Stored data
=== Section Start ===

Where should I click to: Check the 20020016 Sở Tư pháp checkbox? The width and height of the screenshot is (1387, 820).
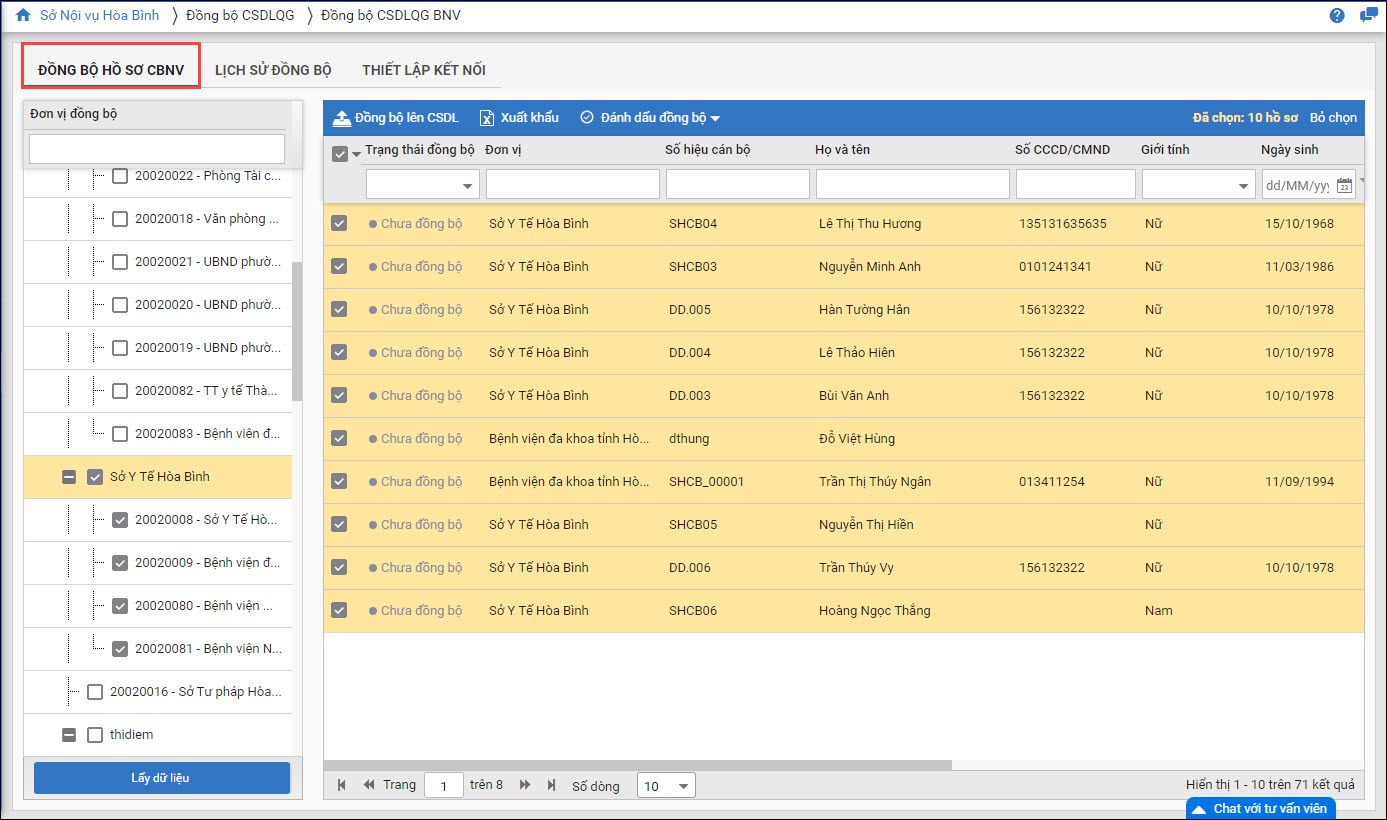coord(95,691)
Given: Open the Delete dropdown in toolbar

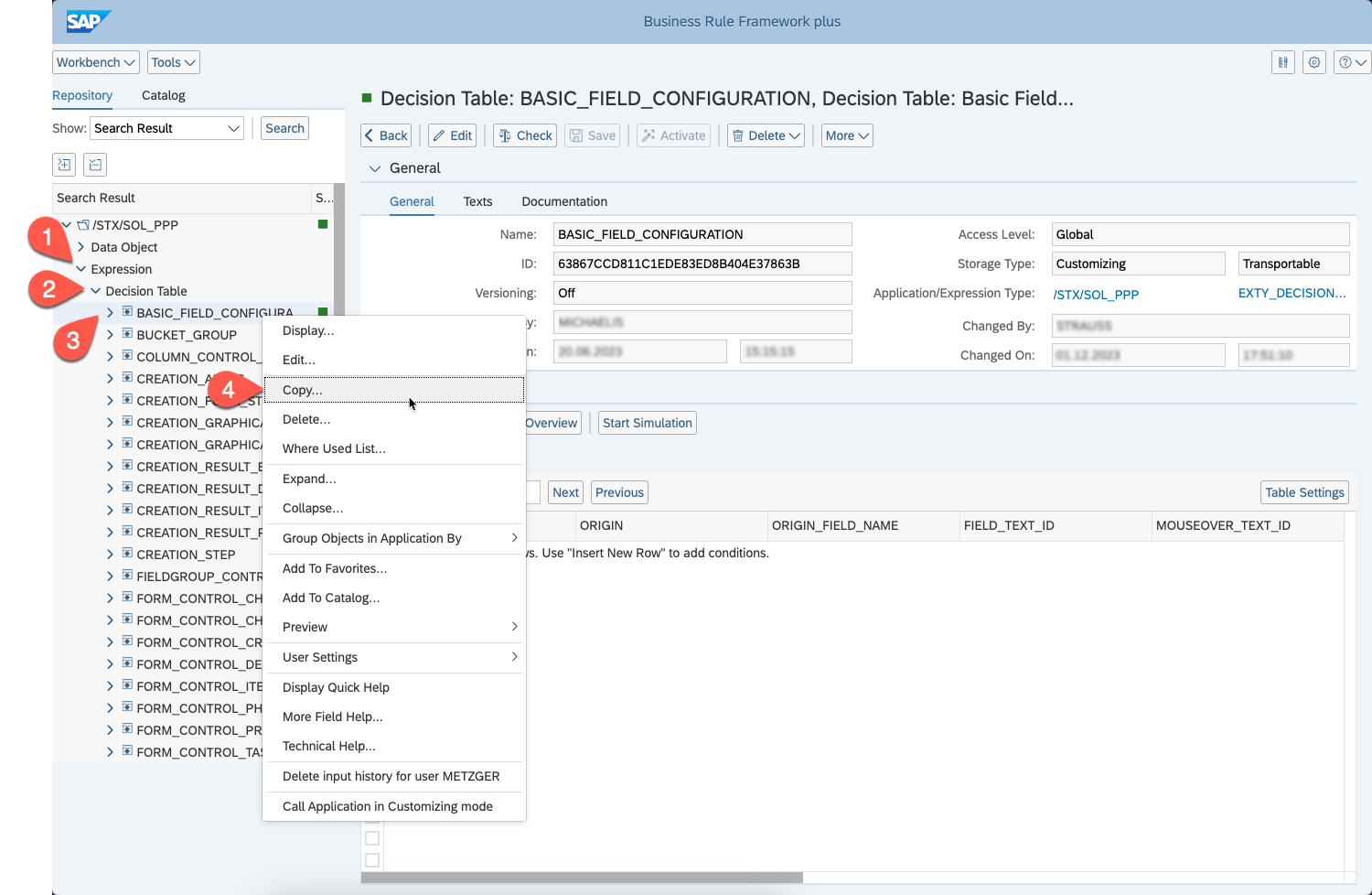Looking at the screenshot, I should click(x=766, y=135).
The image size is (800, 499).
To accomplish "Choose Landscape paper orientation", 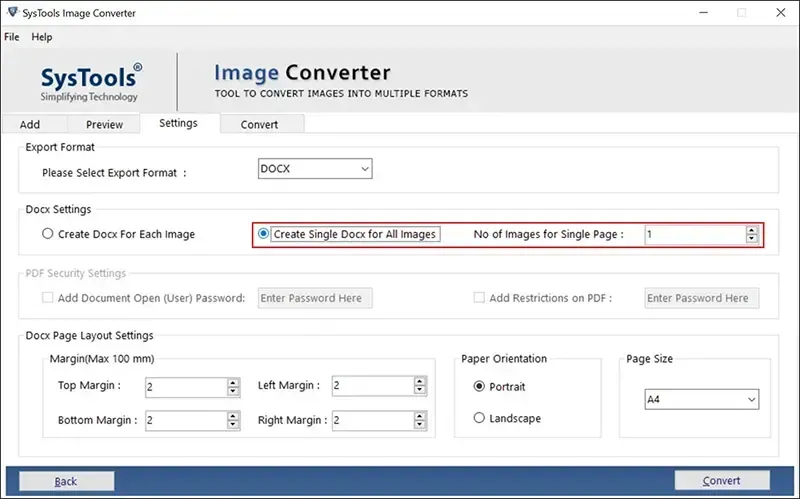I will click(x=480, y=418).
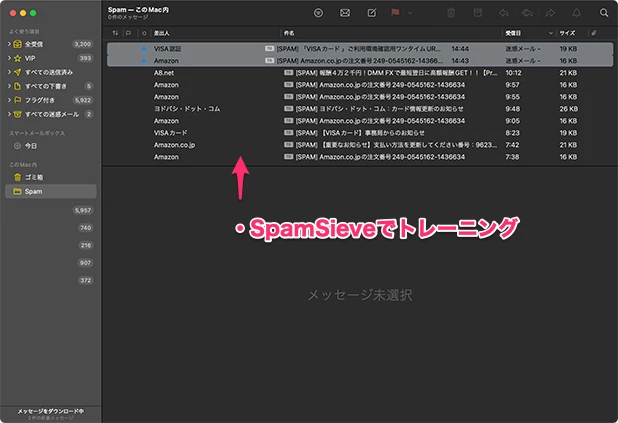This screenshot has width=618, height=423.
Task: Expand the VIP mailbox group
Action: [8, 59]
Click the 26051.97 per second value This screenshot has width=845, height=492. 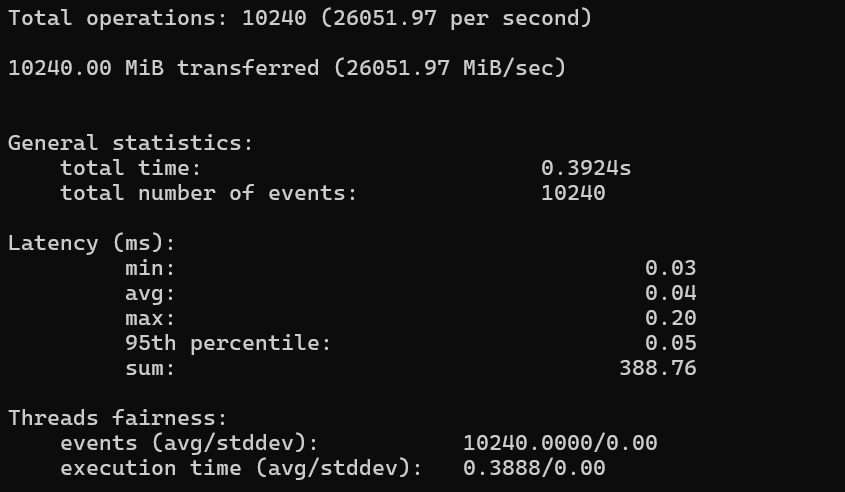point(456,18)
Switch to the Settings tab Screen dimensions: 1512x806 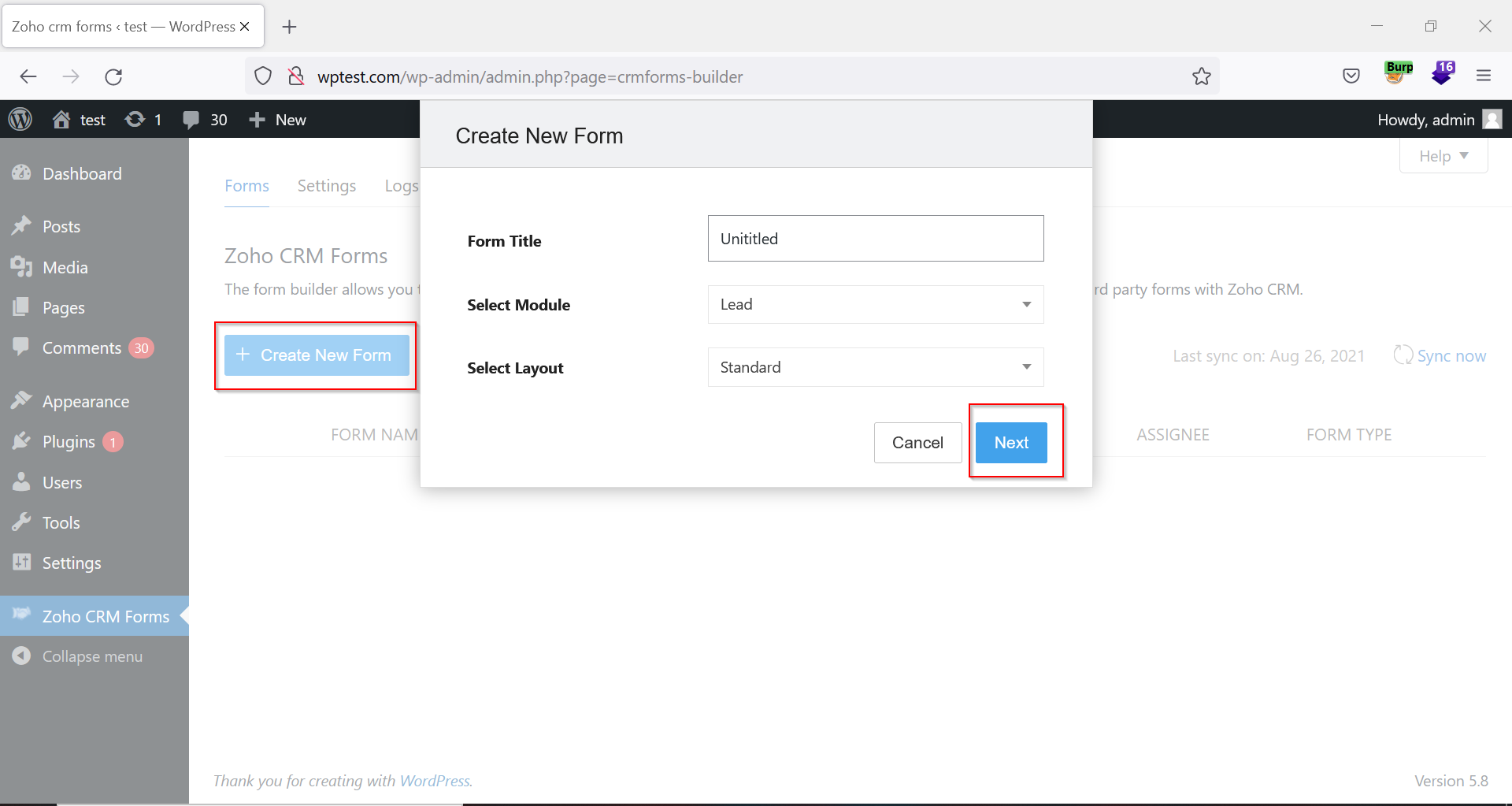pyautogui.click(x=326, y=186)
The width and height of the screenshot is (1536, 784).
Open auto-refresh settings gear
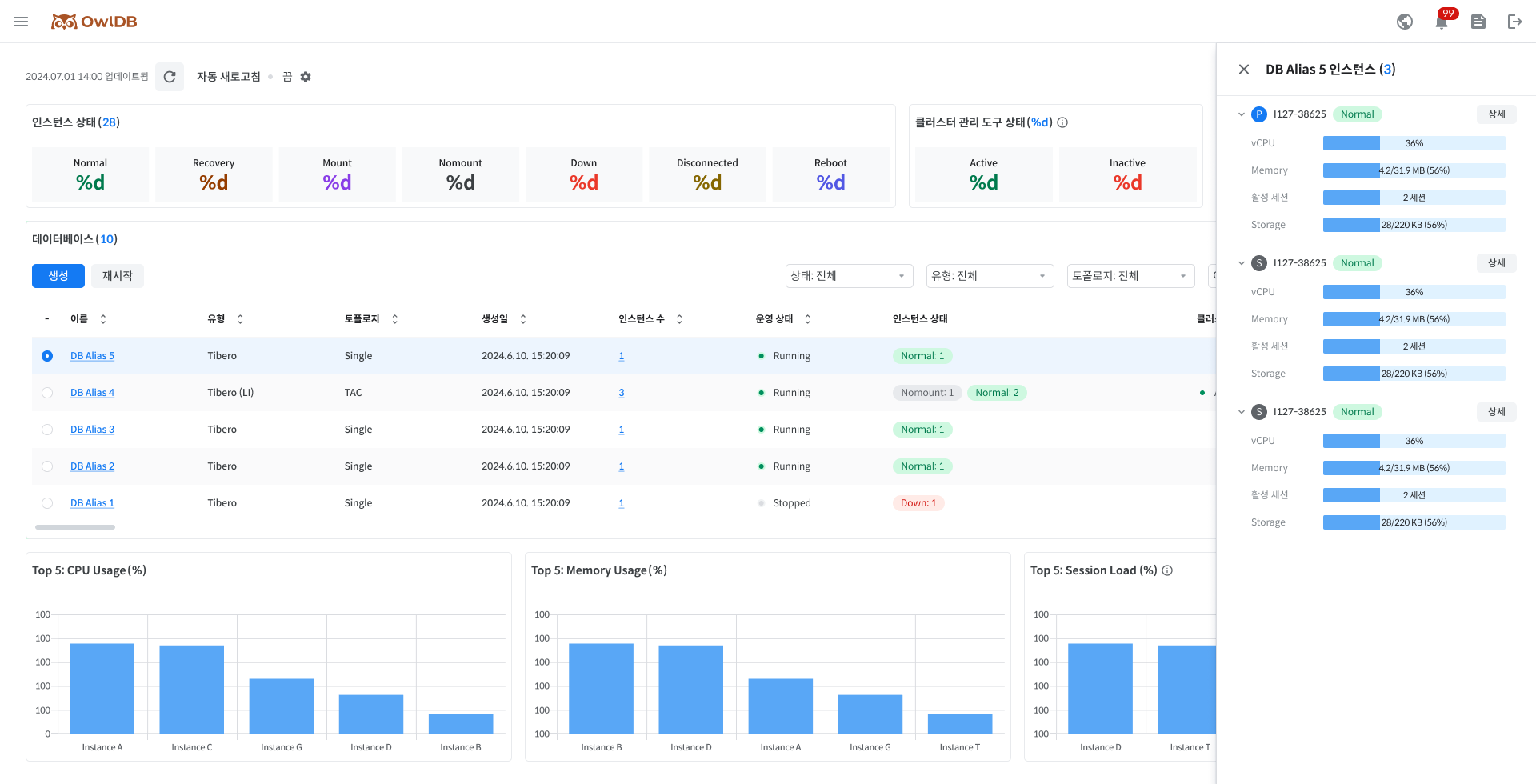point(306,77)

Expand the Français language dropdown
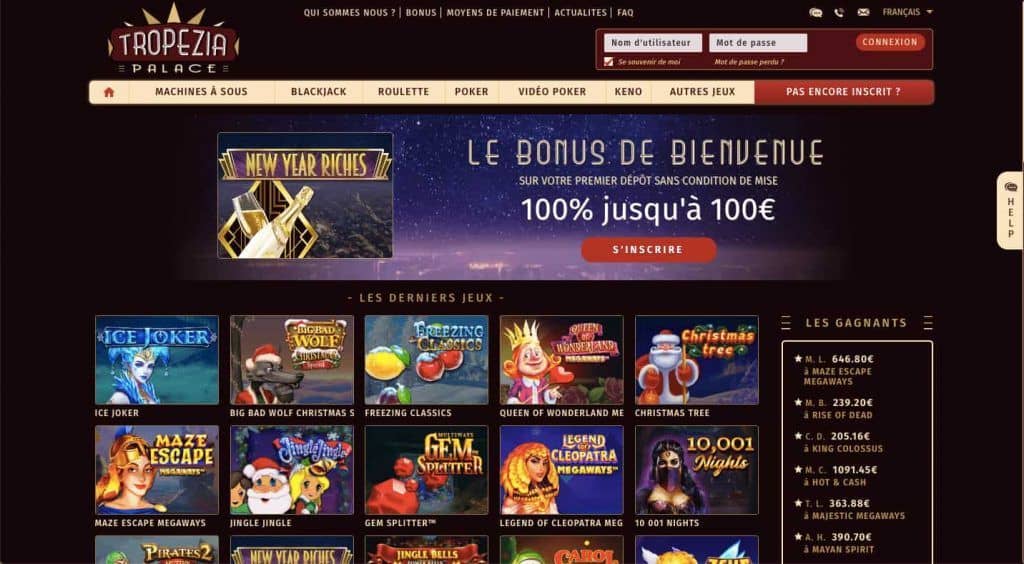coord(907,12)
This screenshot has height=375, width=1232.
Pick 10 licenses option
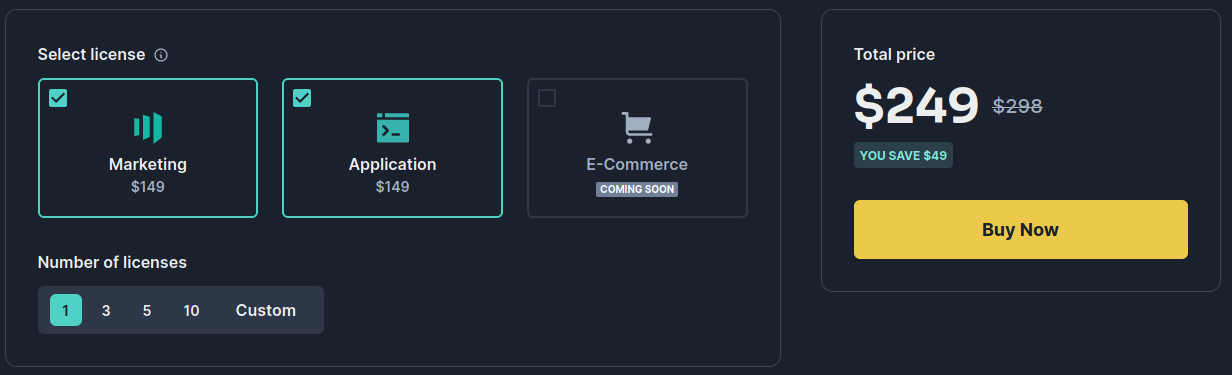tap(191, 310)
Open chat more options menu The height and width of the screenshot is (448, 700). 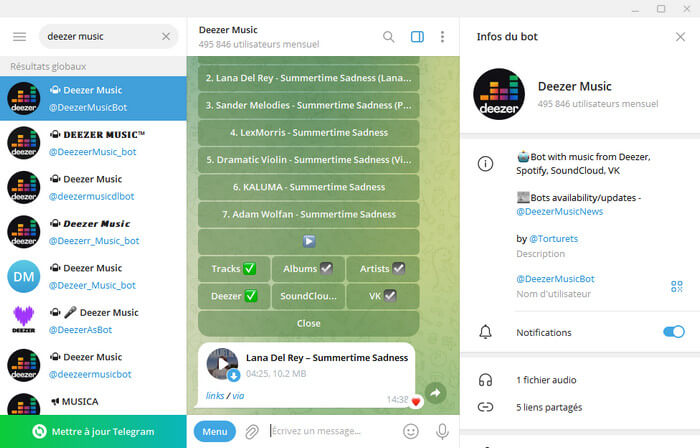click(x=444, y=37)
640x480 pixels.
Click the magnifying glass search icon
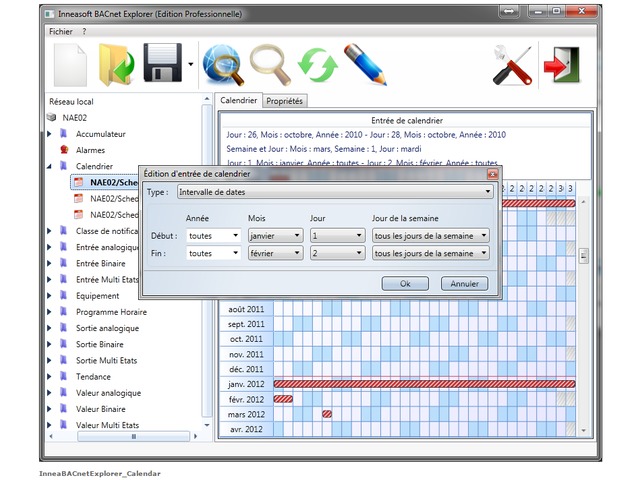tap(268, 67)
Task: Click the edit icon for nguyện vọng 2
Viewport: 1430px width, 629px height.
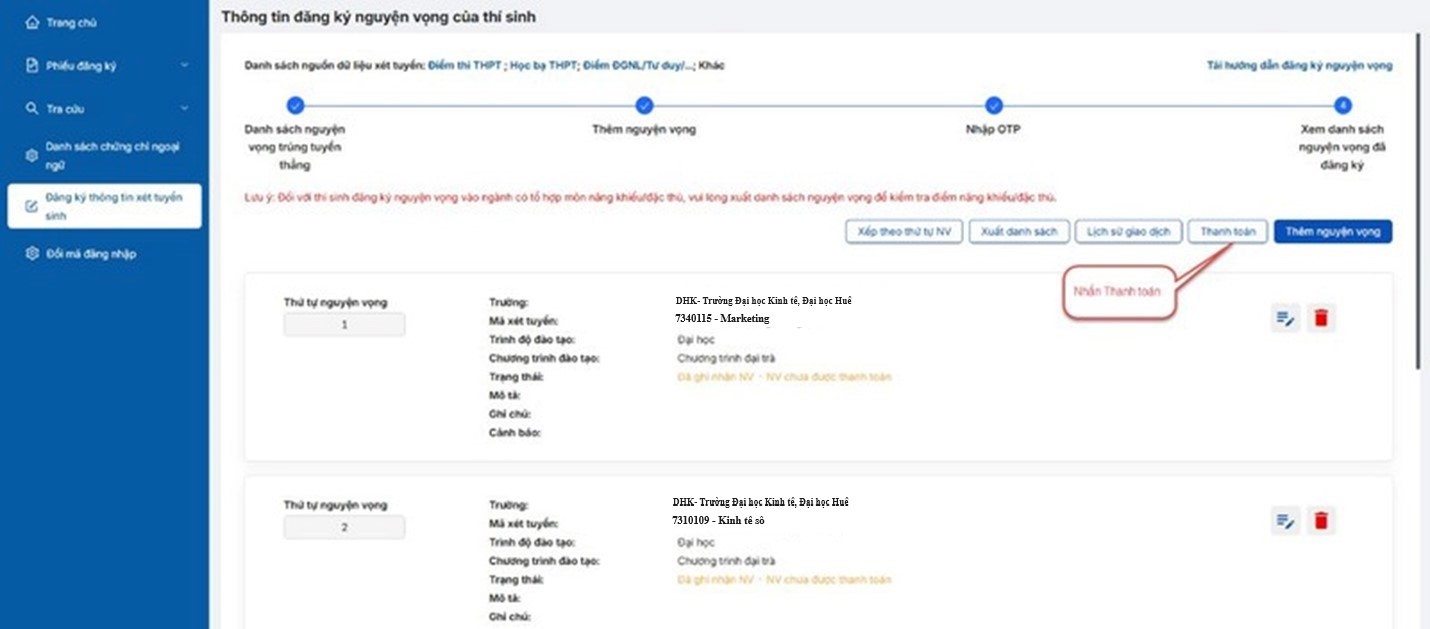Action: 1285,520
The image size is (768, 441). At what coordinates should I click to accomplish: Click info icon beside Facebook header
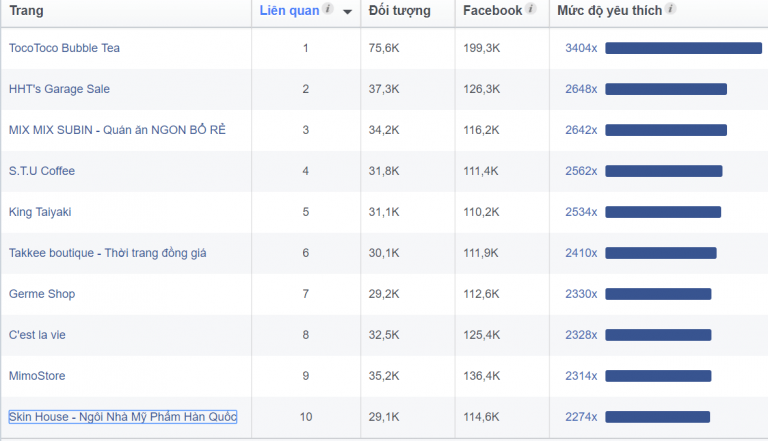click(531, 10)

=== Section End ===

• What needs to be done: Set down exactly, and only, the lines from the one holding "Task: Click the edit icon for nguyện vọng 2" to the end of the records above, leaving every picture out.

• Answer to this task:
Task: Click the edit icon for nguyện vọng 2
Viewport: 1430px width, 629px height.
Action: 1285,520
The image size is (768, 441). At what coordinates should I click to accomplish: Click info icon beside Facebook header
click(531, 10)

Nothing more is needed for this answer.